Dass diese Auslegung des EBM auch tatsächlich dem Willen der Vertragspartner entspricht, wird durch die in dem vorliegenden Verfahren abgegebene Stellungnahme der Beigeladenen zu 6) ebenso belegt, wie durch die seit dem 1. April 2005 anzuwendende Fassung des EBM, die trotz des bekannten Streits um die Verwendung von Einmal-EMG-Nadeln den Wortlaut der Regelungen unverändert lässt.

Die Kostenentscheidung folgt aus § 197a SGG in Verbindung mit § 154 Abs. 2 Verwaltungsgerichtsordnung (VwGO). Als erfolgloser Rechtsmittelführer hat der Kläger auch die Kosten des Berufungsverfahrens, d.h. nach § 162 VwGO sowohl die Gerichtskosten als auch die zur zweckentsprechenden Rechtsverteidigung der Beklagten notwendigen Aufwendungen der Beklagten, zu tragen, da weder er noch die Beklagte zu den in § 183 SGG genannten Personen gehören.
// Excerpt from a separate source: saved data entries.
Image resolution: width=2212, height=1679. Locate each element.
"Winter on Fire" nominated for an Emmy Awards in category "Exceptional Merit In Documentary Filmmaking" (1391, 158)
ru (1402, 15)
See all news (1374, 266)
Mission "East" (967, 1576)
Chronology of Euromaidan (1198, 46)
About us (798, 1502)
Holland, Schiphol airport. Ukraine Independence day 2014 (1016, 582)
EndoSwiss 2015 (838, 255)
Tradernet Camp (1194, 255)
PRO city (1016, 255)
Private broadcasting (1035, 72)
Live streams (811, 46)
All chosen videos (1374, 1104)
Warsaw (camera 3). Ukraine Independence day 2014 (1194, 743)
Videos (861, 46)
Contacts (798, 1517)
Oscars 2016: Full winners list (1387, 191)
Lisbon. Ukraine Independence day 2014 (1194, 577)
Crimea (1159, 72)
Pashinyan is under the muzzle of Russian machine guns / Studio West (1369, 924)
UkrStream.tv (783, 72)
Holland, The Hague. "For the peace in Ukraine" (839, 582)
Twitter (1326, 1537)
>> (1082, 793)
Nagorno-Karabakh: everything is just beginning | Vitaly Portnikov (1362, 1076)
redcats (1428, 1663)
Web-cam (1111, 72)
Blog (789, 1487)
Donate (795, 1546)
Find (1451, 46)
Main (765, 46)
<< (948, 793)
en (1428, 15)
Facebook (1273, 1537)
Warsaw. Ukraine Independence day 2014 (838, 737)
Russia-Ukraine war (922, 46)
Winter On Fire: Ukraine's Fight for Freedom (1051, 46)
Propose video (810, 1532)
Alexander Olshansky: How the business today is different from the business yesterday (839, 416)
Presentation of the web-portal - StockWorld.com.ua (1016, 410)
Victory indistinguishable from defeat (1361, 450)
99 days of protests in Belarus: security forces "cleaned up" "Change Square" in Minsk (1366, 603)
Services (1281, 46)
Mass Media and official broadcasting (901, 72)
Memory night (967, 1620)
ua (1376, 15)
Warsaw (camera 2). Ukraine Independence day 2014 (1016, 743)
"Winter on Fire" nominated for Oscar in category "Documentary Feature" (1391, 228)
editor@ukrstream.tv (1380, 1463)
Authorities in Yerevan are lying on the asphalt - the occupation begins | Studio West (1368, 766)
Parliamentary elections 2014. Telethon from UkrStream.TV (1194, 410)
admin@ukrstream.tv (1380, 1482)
Die außergerichtlichen Kosten der Beigeladenen waren nicht nach § 162 Abs. 3 VwGO für erstattungsfähig zu erklären, weil Gründe, die dies im Hinblick auf die Billigkeit geboten hätten, nicht ersichtlich sind.

Der Senat hat die Revision gegen diese Entscheidung nicht zugelassen, weil die gesetzlichen Voraussetzungen des § 160 Abs. 2 Nr. 1 oder Nr. 2 SGG nicht vorliegen.